Github user icexelloss commented on a diff in the pull request:
https://github.com/apache/spark/pull/18732#discussion_r142421666
--- Diff: python/pyspark/sql/functions.py ---
@@ -2181,31 +2186,69 @@ def udf(f=None, returnType=StringType()):
@since(2.3)
def pandas_udf(f=None, returnType=StringType()):
"""
- Creates a :class:`Column` expression representing a user defined
function (UDF) that accepts
- `Pandas.Series` as input arguments and outputs a `Pandas.Series` of
the same length.
+ Creates a :class:`Column` expression representing a vectorized user
defined function (UDF).
+
+ The user-defined function can define one of the following
transformations:
+ 1. One or more `pandas.Series` -> A `pandas.Series`
+
+ This udf is used with `DataFrame.withColumn` and `DataFrame.select`.

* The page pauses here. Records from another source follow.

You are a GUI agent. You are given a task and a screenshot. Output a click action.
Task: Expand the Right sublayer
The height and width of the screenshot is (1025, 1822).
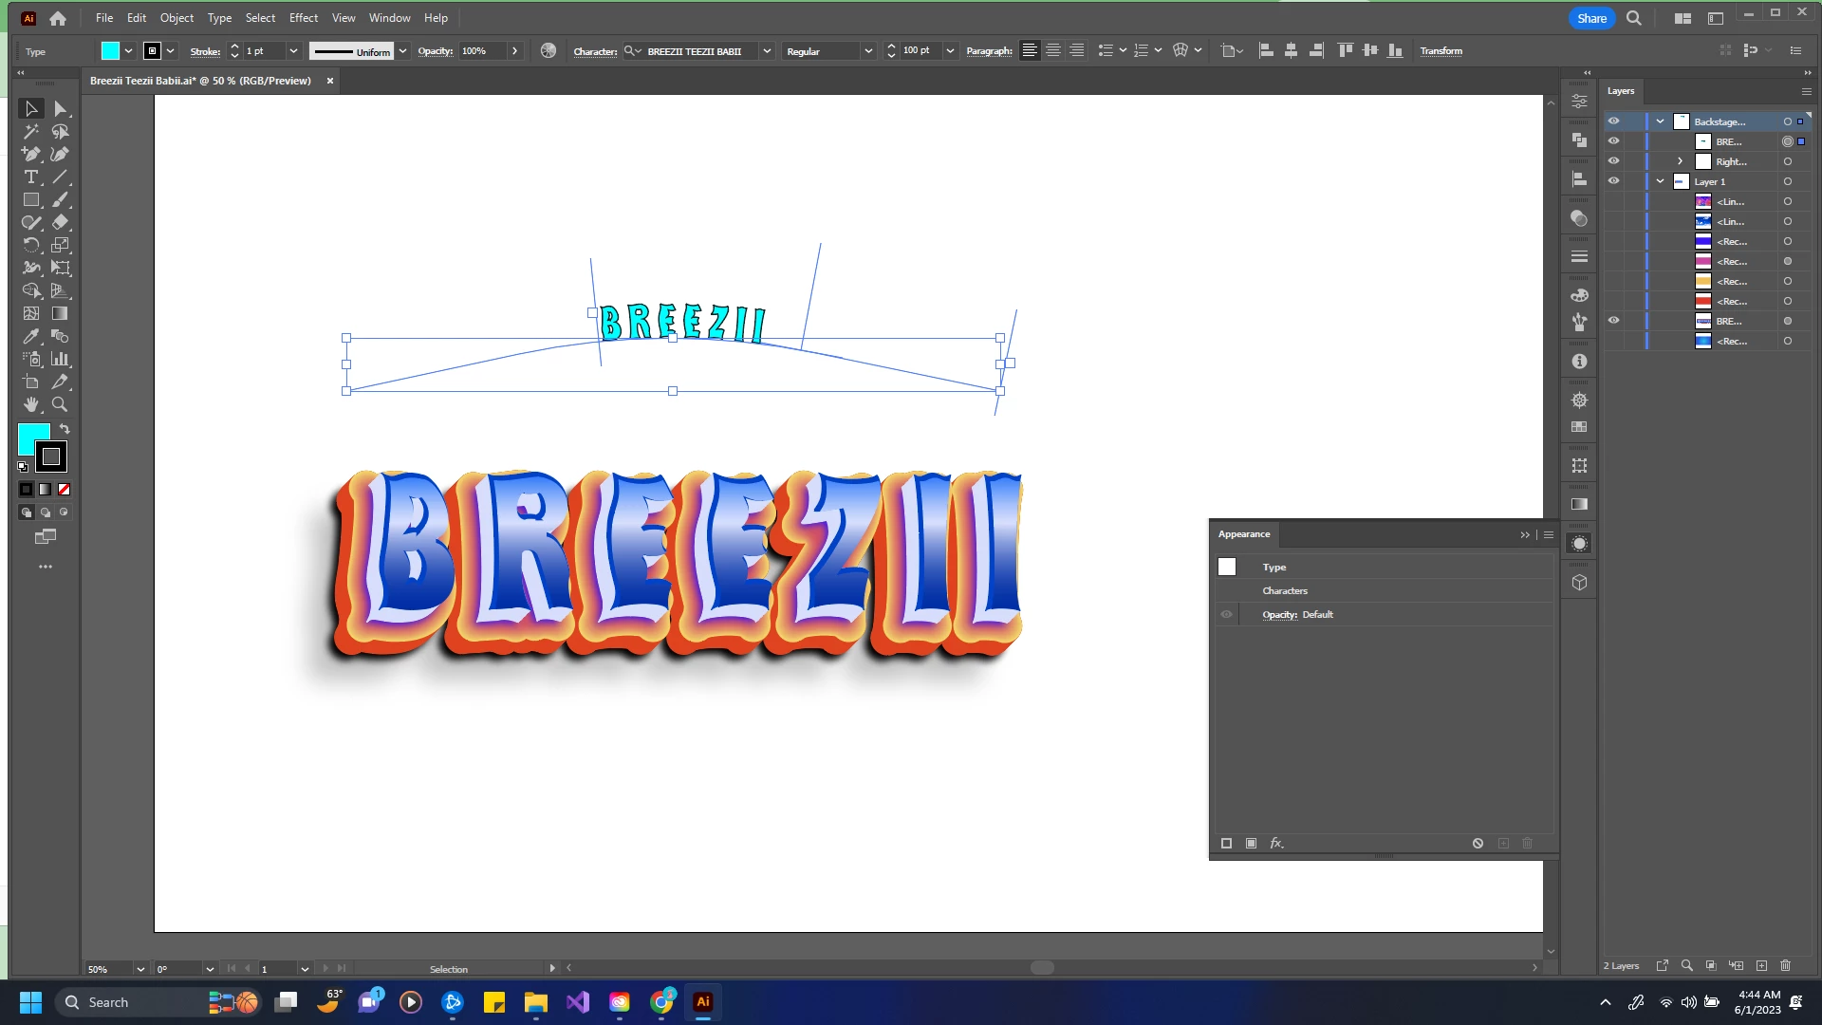tap(1680, 161)
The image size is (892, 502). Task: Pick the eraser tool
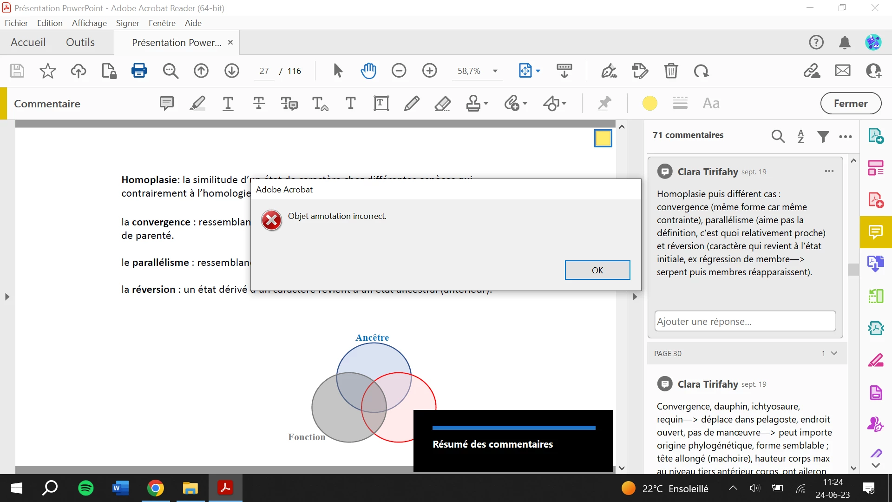442,103
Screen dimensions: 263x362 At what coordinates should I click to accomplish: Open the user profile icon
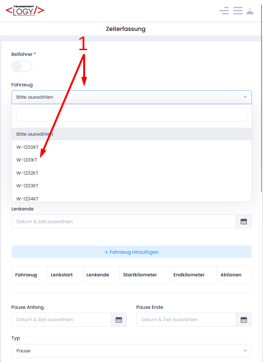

+ The returnType should be a primitive data type, e.g., DoubleType()
+
+ Example:
+
+ >>> from pyspark.sql.types import IntegerType, StringType
+ >>> slen = pandas_udf(lambda s: s.str.len(), IntegerType())
+ >>> @pandas_udf(returnType=StringType())
+ ... def to_upper(s):
+ ... return s.str.upper()
+ ...
+ >>> @pandas_udf(returnType="integer")
+ ... def add_one(x):
+ ... return x + 1
+ ...
+ >>> df = spark.createDataFrame([(1, "John Doe", 21)], ("id",
"name", "age"))
+ >>> df.select(slen("name").alias("slen(name)"), to_upper("name"),
add_one("age")) \\
+ ... .show() # doctest: +SKIP
+ +----------+--------------+------------+
+ |slen(name)|to_upper(name)|add_one(age)|
+ +----------+--------------+------------+
+ | 8| JOHN DOE| 22|
+ +----------+--------------+------------+
+
+ 2. A `pandas.DataFrame` -> A `pandas.DataFrame`
+
+ This udf is used with `GroupedData.apply`
+ The returnType should be a StructType describing the schema of the
returned
+ `pandas.DataFrame`.
+
+ Example:
+
+ >>> df = spark.createDataFrame([(1, 1.0), (1, 2.0), (2, 3.0), (2,
4.0)], ("id", "v"))
+ >>> @pandas_udf(returnType=df.schema)
+ ... def normalize(df):
+ ... v = df.v
+ ... ret = df.assign(v=(v - v.mean()) / v.std())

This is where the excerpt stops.